### TEXT UNDER STUDY
▬▬▬

Colombian army tightens grip on Cali after protests leave 13 dead

Colombian army tightens grip on Cali after protests leave 13 dead

Rescue workers in the city of Cali on May 28 carry a corpse on a stretcher as protests against the Colombian government entered a second month
Rescue workers in the city of Cali on May 28 carry a corpse on a stretcher as protests against the Colombian government entered a second month

BOGOTA - The Colombian army on Saturday tightened its control over Cali, the country's third largest city, after the latest anti-government protests left at least 13 people dead.

The city's streets were largely deserted after clashes late Friday pitted police against armed civilians. The country is in the second month of protests against the government of President Ivan Duque.

In Cali, a city of 2.2 million, the smoking remains of barricades and rubble heaps testified to the chaotic night. There, as across the country, poverty and the pandemic have sparked widespread anger and resentment.

▬▬▬

### DATASET CONTENT
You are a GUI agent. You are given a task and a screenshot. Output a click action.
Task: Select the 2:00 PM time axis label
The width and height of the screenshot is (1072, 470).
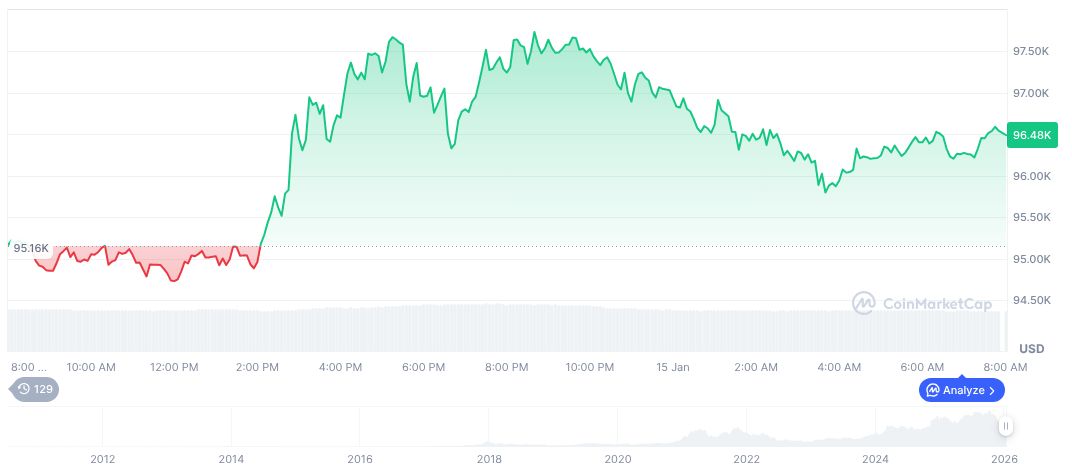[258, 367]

▬▬▬

### STUDY QUESTIONS
- a) Name every specific day or date that the news report on Cali mentions.
- b) Transcribe the passage of the news report on Cali that opens with the words "BOGOTA - The" and closes with "anger and resentment.".
- c) According to the news report on Cali, how many people live in the city?

### OUTPUTS IN ORDER
- a) May 28, Saturday, Friday

- b)
BOGOTA - The Colombian army on Saturday tightened its control over Cali, the country's third largest city, after the latest anti-government protests left at least 13 people dead.

The city's streets were largely deserted after clashes late Friday pitted police against armed civilians. The country is in the second month of protests against the government of President Ivan Duque.

In Cali, a city of 2.2 million, the smoking remains of barricades and rubble heaps testified to the chaotic night. There, as across the country, poverty and the pandemic have sparked widespread anger and resentment.

- c) 2.2 million